• WHAT TO PRODUCE: Pictures aside, copy exactly each line from the one that holds "836x504 pixels. At" through the last line of the records below.

• Dataset entries:
* * *

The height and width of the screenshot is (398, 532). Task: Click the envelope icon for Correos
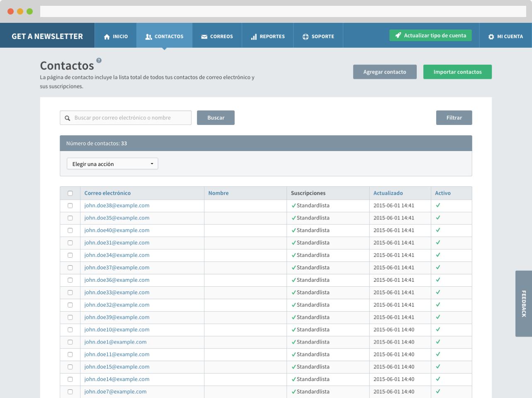[204, 37]
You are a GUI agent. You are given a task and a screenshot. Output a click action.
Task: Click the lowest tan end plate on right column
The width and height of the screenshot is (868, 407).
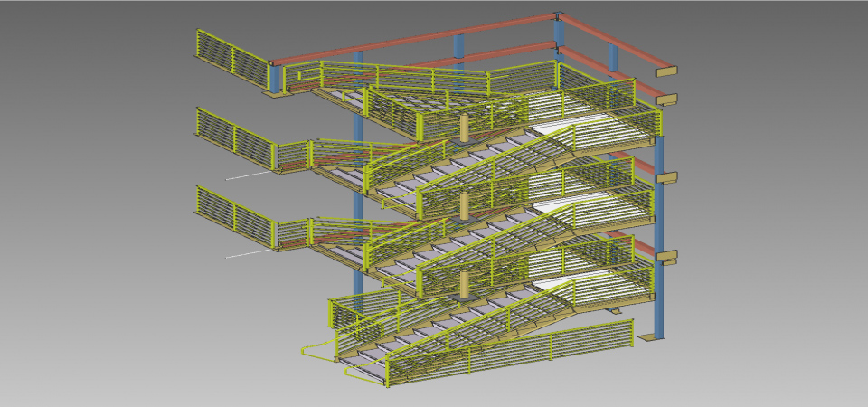[666, 258]
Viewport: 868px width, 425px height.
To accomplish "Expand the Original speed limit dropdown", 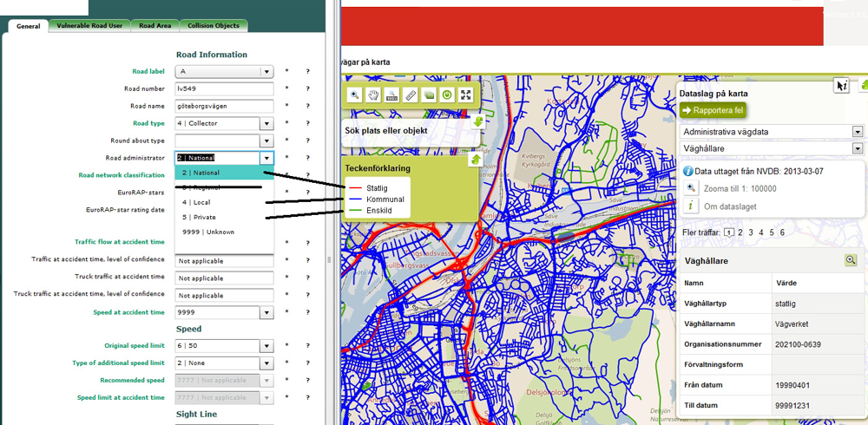I will 267,345.
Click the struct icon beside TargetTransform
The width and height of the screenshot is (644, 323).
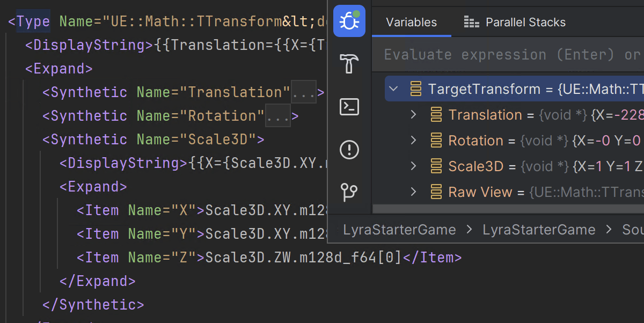[415, 89]
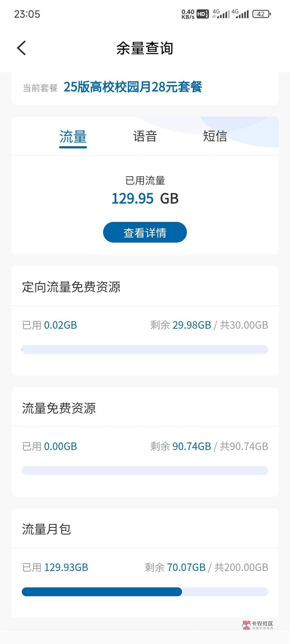
Task: Tap the 流量免费资源 section header
Action: pos(59,408)
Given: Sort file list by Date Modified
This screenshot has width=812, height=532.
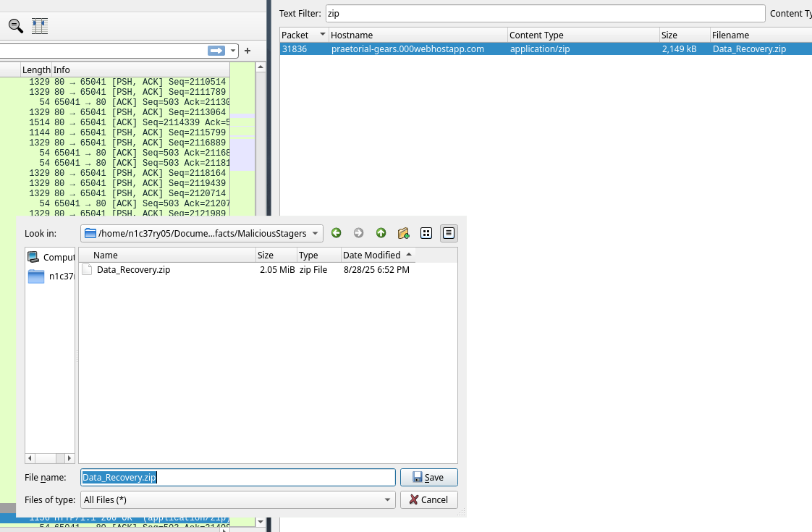Looking at the screenshot, I should 371,255.
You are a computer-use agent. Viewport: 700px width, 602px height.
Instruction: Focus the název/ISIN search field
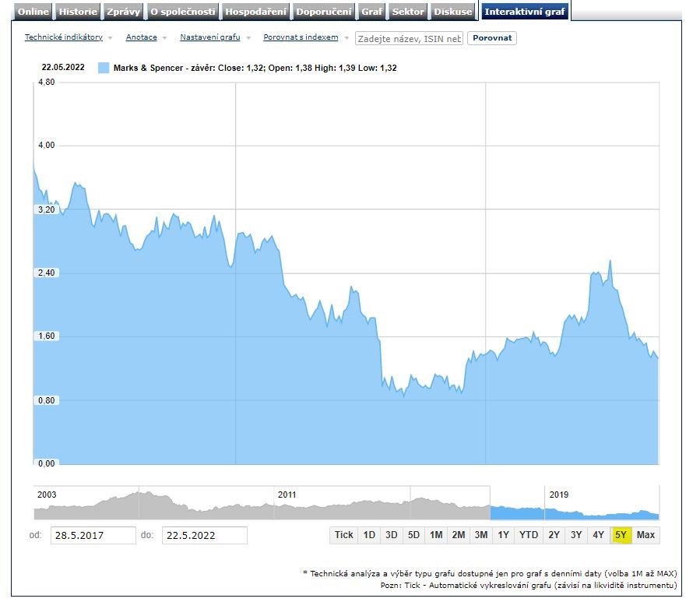[x=409, y=38]
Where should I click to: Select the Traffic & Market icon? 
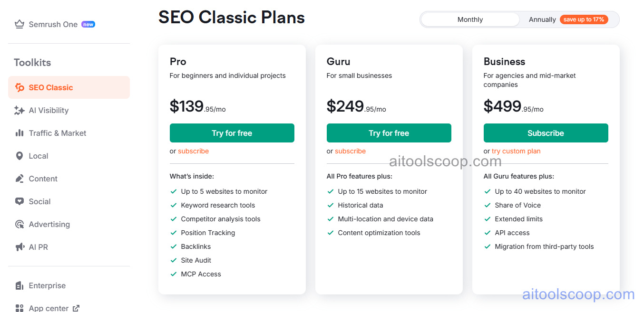[x=19, y=133]

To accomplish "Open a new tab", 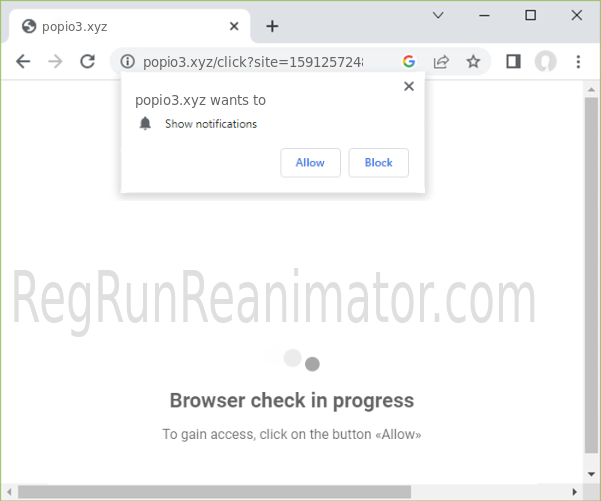I will (272, 26).
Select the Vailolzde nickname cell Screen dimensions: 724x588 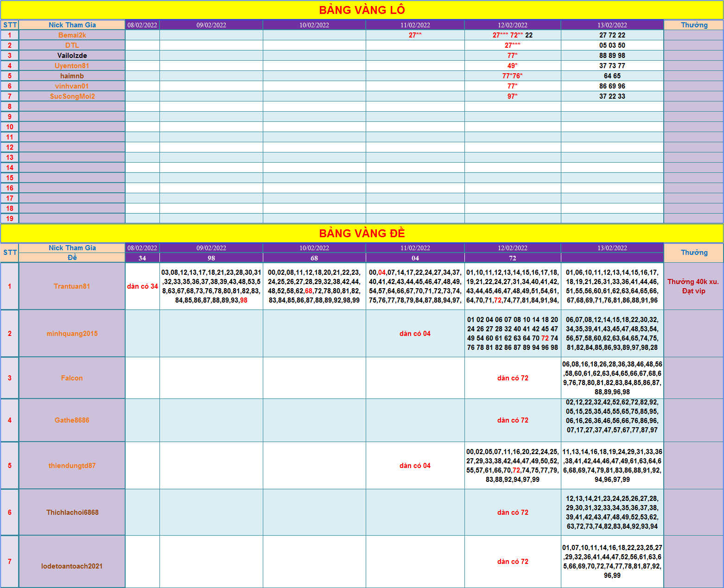click(x=72, y=56)
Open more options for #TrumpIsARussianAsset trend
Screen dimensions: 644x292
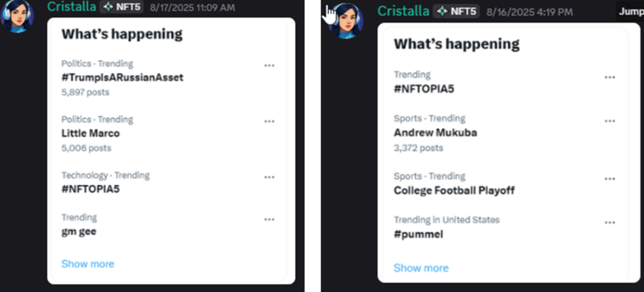[269, 66]

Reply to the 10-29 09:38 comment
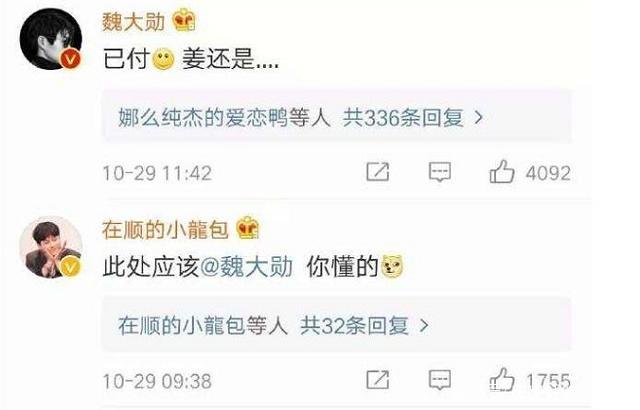point(440,380)
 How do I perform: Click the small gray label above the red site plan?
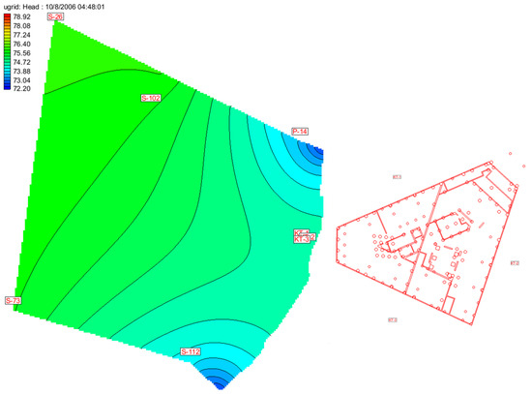397,177
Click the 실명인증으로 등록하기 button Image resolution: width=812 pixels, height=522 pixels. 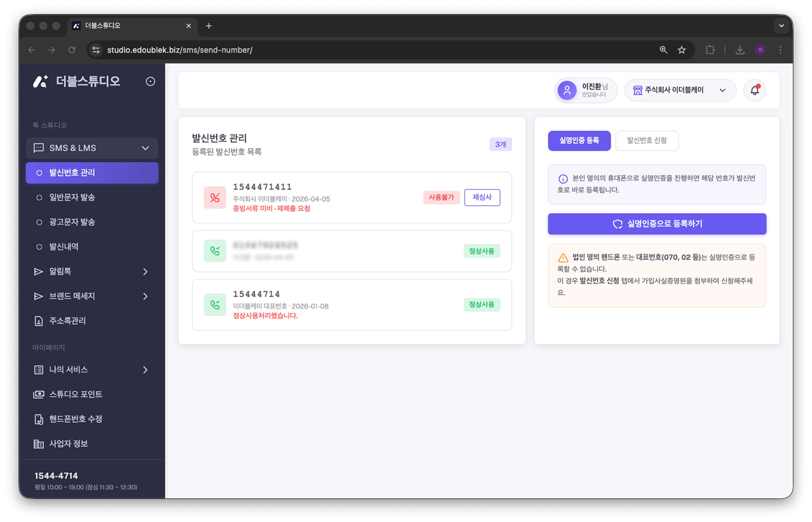(x=657, y=224)
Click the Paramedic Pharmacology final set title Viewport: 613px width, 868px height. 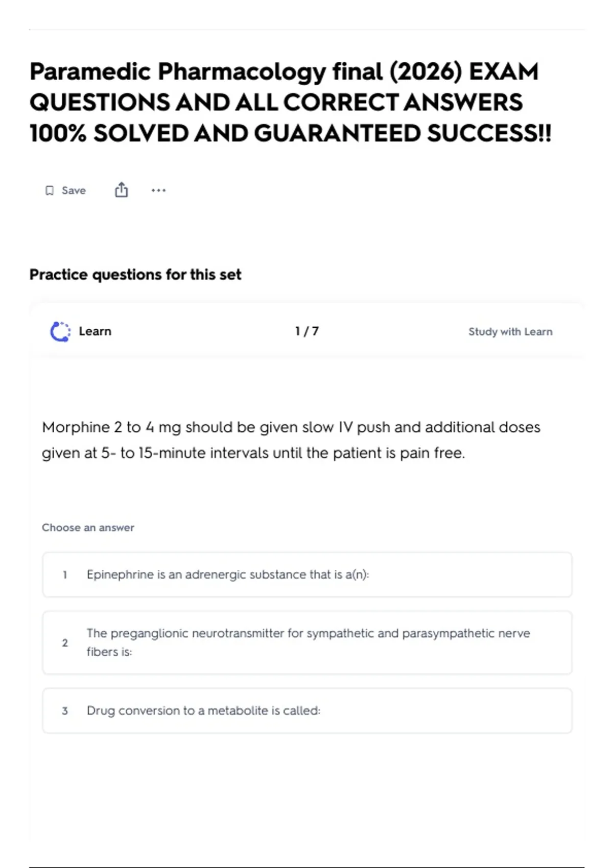(x=291, y=102)
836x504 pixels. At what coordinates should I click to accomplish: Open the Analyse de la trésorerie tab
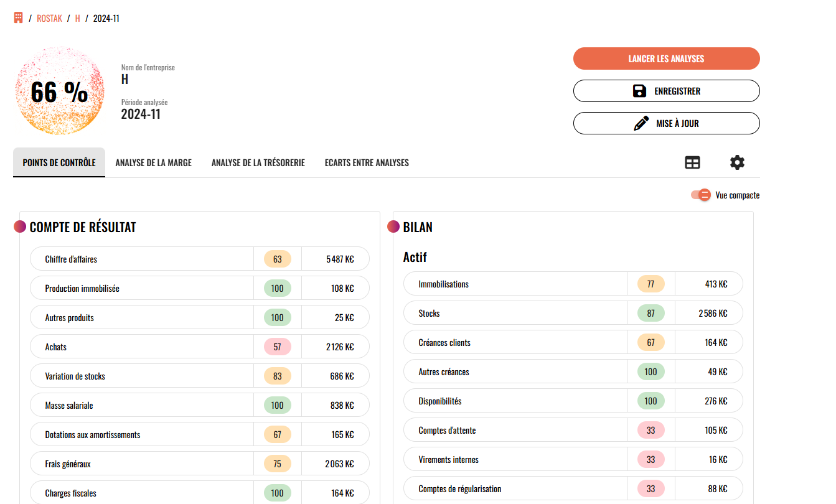(258, 163)
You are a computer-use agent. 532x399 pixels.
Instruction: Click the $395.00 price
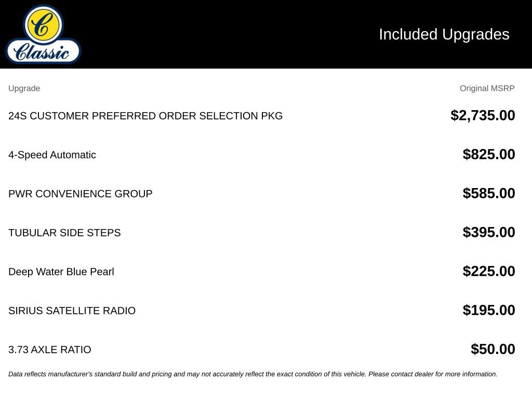click(x=488, y=232)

* * *

• OUTPUT OF THE TASK:
836x504 pixels. At what coordinates should I click to accomplish: Open the Analyse de la trésorerie tab
(258, 163)
You are a computer-use agent. 532x399 pixels.
Instruction: Click the $395.00 price
click(x=488, y=232)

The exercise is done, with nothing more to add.